* Work instruction
Return only those lines of the material that contain "agent".

* Given records
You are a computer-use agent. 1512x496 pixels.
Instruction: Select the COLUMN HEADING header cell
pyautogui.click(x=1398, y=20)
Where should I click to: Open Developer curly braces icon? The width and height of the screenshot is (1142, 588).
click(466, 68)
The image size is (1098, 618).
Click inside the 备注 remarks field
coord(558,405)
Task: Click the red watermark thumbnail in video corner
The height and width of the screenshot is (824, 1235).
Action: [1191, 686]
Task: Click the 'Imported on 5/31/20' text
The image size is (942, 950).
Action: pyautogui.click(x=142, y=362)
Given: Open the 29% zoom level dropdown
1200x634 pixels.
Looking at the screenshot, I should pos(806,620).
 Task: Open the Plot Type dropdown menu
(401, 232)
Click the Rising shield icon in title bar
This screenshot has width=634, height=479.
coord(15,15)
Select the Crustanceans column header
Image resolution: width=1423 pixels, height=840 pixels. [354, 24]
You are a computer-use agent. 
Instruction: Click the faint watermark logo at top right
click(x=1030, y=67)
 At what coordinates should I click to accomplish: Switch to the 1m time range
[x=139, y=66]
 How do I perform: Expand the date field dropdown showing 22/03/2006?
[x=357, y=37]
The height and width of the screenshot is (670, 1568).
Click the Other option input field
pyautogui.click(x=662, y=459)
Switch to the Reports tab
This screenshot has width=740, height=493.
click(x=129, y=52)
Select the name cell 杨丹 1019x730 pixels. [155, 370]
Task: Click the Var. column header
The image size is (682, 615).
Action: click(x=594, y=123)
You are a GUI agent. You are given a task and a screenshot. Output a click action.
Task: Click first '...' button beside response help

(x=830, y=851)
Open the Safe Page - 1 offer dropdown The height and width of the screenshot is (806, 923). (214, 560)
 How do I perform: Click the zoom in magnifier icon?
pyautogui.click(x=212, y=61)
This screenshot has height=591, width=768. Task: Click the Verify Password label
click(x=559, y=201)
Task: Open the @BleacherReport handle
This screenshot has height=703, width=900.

* Response to this exercise
You are a computer-use agent. 1512x496 pixels.
You are a computer-use agent. 
You are a GUI agent. You are given a task and a screenshot. Output a click action.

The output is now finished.